57. The CIA controls the New York Times, the Washington Post, other reputable leading newspapers, and some academics.
Cutty: No. That’s the Illuminati.
PlanetNiles: There is no Illuminati. You’re thinking of Rupert Murdoch.
Cutty: That’s what I said. Rupert Murdoch just thinks he’s the Illuminati.
56. David Rockefeller put every president from Ford onward into the White House.
Cutty: Are there no other billionaires buying their way into the White House? I can actually reveal that every president has been in the pocket of some, but not all, of the 1% for decades. It all cancels out.
PlanetNiles: The President is actually a figurehead, much like our Queen. Who sits in the oval office makes no difference to the actual character of the US government; That’s in the control of the giant ants that live under the Pentagon.
55. The Aspen Institute is the “open Bilderberg.”
Cutty: The Aspen Institute is actually a front for the secret US government agency as detailed in the documentary series “The Man From U.N.C.L.E.” The recent film was horrifically inaccurate.
PlanetNiles: This is why we can’t have nice things.
54. CERN, the The European Organization for Nuclear Research, has a logo that looks like 666 in a twist.
PlanetNiles: Actually it’s 69696.
CuttyDarke: That’s two and a half 69’s.

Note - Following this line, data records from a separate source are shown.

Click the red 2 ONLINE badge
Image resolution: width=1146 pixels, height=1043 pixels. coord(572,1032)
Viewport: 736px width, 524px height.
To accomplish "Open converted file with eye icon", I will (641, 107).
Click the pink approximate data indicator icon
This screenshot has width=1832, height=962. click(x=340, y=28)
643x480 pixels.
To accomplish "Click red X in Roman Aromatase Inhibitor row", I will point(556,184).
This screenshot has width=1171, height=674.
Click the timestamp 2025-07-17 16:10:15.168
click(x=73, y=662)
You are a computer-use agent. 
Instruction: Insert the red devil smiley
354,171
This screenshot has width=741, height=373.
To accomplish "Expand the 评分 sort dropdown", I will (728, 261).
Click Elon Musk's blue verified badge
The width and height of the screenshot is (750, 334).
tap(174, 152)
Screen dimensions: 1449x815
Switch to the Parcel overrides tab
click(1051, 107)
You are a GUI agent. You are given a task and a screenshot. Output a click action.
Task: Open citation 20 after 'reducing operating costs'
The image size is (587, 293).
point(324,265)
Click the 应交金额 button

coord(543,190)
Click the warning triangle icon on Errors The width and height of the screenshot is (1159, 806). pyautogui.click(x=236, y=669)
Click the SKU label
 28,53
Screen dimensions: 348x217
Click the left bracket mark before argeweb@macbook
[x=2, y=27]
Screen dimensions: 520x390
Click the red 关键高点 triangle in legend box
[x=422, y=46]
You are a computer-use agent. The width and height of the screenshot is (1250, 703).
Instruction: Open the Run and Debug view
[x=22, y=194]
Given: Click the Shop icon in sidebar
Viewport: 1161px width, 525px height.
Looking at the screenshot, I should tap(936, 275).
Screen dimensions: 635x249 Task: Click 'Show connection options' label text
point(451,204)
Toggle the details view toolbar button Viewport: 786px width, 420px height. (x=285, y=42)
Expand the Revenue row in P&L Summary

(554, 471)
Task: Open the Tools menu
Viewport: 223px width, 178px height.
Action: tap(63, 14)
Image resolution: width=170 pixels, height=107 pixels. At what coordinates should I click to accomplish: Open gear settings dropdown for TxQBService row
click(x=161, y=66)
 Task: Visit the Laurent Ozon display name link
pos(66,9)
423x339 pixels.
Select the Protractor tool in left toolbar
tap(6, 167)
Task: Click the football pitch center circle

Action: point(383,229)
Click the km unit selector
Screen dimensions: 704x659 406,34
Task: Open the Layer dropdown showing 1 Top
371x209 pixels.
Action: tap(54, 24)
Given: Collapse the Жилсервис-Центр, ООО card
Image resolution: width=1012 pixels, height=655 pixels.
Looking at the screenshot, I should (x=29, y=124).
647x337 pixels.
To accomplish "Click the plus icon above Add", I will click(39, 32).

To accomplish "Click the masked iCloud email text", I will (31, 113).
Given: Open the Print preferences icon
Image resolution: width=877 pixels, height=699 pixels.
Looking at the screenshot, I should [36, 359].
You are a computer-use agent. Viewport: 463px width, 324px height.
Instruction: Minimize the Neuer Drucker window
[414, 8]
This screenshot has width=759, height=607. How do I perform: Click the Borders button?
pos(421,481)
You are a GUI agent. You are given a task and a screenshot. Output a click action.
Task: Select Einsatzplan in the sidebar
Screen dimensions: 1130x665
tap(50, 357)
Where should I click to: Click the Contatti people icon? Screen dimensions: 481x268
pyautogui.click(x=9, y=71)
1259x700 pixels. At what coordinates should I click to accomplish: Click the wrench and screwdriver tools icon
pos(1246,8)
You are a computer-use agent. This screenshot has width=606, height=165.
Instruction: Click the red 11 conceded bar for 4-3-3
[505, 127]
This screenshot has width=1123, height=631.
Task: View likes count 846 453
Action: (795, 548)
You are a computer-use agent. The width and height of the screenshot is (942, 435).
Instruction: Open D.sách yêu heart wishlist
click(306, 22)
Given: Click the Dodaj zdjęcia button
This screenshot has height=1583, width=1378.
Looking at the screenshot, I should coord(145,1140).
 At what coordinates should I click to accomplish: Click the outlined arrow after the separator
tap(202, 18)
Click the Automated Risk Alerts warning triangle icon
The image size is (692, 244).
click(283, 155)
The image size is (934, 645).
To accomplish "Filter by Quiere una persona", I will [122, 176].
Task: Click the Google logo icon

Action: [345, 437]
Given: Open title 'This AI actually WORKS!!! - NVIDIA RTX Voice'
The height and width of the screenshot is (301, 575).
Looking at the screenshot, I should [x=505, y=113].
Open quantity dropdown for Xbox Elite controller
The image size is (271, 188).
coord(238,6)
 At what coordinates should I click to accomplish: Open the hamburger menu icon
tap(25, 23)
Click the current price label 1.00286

The actual secret is that CERN is a massive Swingers club. You heard it here first. Lock up your daughters, sons and large mammals when CERN are in town.
53. They are trying to recreate the Big Bang.
PlanetNiles: Well duh. I mean they’re not trying to create a new universe, yet. We have people for that already. And the LHC has opened at least one Wyrmhole, bringing a powerful dragon to Earth which we had to return to sender. But CERN’s goal is to investigate the fundamental nature of the universe.
CuttyDarke: And to do that they need to smash small bits of it into each other to see what comes out, Recreating some of the aspects of the big bang in the process. It’s what they claim to be doing. Please try harder when you’re coming up with conspiracy theories.
PlanetNiles: It’s the sexiest science on the block right now.
Cutty Darke: That’s why they’re all swingers.
52. We are placated by the NFL, and also “Dancing with the Stars.”
PlanetNiles: True. Actually this one’s true.
CuttyDarke: What do you think that stuff is for? I mean some of it is for your own good. And some of it is to stop you rising up and overthrowing the arseholes you think you put in charge.
51. Soon 3D printing will be able to 3D print a being.
CuttyDarke: It depends upon you definition of “being” and “soon”. If by “soon” you mean soon on a geological scale then yes. If by “being” you mean some sort of homunculus or poppet that you can imbue with life, then yes. We can do that already. If you mean some sort of self aware human being then don’t hold your breath. It’s not going to happen in our life times unless we live for over a century or something.
PlanetNiles: I heard Doctor Promethean was planning on assembling a 3D printed person but still needed a human brain. Of course it’s rumour and scuttlebutt; he’d rather adopt again.
50. The Biblical flood took place in 2400 B.C.E.
PlanetNiles: Ooh I know this one. No. More like 9000 B.C.E.
CuttyDarke: That’s what the boss says, and she was there. Although she can be a bit iffy about precise dates.
PlanetNiles: She told me it was a Thursday. Completely wrecked her weekend plans.